Los reflectores se encienden, el telón se abre y te expone ante la multitud.  No escuchás los aplausos.  Observás las caras de los privilegiados de la primera fila. Se asemejan a las de un tribunal a punto de fallar en tu contra.   Pero sabés que ellos no conocen tu secreto. Sabés que sólo vos fuiste el único testigo, así que subís los peldaños que te acercan la plataforma en donde nadie puede con vos.   Pero esta vez, cada escalón te pesa.  Dudás un instante, pero seguís adelante.
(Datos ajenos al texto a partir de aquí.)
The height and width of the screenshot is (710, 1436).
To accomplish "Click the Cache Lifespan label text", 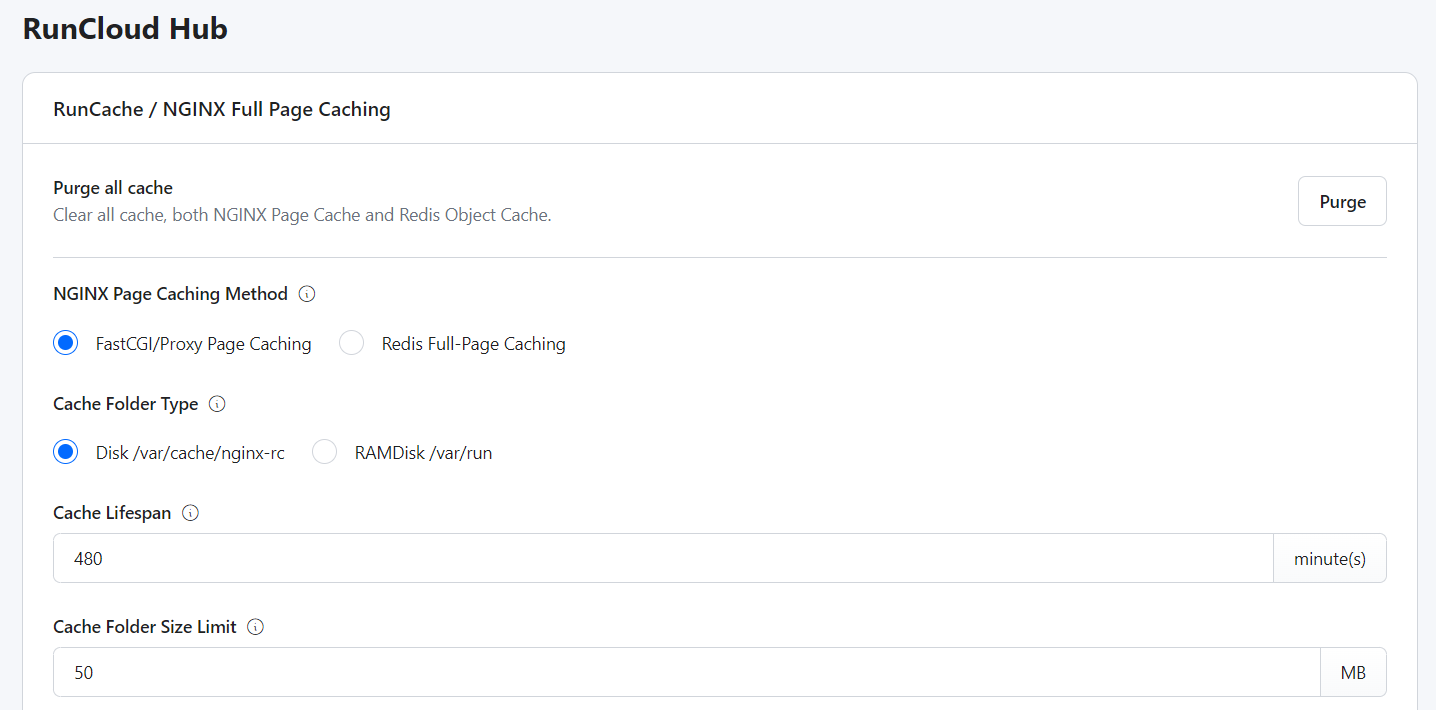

Allá arriba vas a estar mejor, como siempre lo estuviste.   Y redoblás tu obsesión por el acero.  Igual que aquella vez.  Llegás a la cima y tus puños se aferran al trapecio.  Abajo las cucarachas te observan atentamente, expectantes.   Inhalás y exhalás tu temor dominado.  Es la savia que te nutre.  Y despegás.  Te balanceás.  Cada músculo de tu brazo se tensiona.  Y te agrada esa sensación.  Es la misma que te atravesó cuando el metal vencía la resistencia de su piel.   Te soltás.  Tu cuerpo gira y su voz vuelve a implorarte.  Te pide clemencia. Pero tenés que continuar con la función. Y disfrutás cuando su sangre se libera. Y reís.  Reís porque la maldita puta está muerta. Reís porque el esfuerzo valió la pena. Y ahora merecés relajarte.  Entonces cedés la presión sobre la empuñadura.
Ahora, allí abajo, tu público aplaude; allá arriba, sólo ella es la que ríe.

Rompecabezas

Las piezas heridas descansan en la mesa del olvido.  Sus ojos perdidos se esconden detrás de sus espaldas de cartón.  El viento las despierta.  Se desperezan. Bostezan y mimetizan su timidez con el desconsuelo de cemento.  Piensan que son únicas e indivisibles.  Sin embargo sufren el hueco infinito de su ser.  No se conocen entre sí.   Exhalan añoranzas de abrazos incompletos y caricias que aún no nacieron.   Se presienten, se desean pero el temor las alcanza y las separa.  Son curiosas. Se observan y se investigan.  Giran una y otra vez.  Se desorientan.
Dos piezas parecen encajar e intentan fundirse.  Los bordes se enfrentan. Se acercan y se repelen.   Un roce punzante comienza a enhebrar rectas y curvas.  El encantamiento se produce.    Se nombran, se encuentran. Se encadenan, se atrapan.  Así el rompecabezas muestra su efímero rostro, hasta que el tiempo desordene otra vez los cuerpos y el juego vuelva a empezar.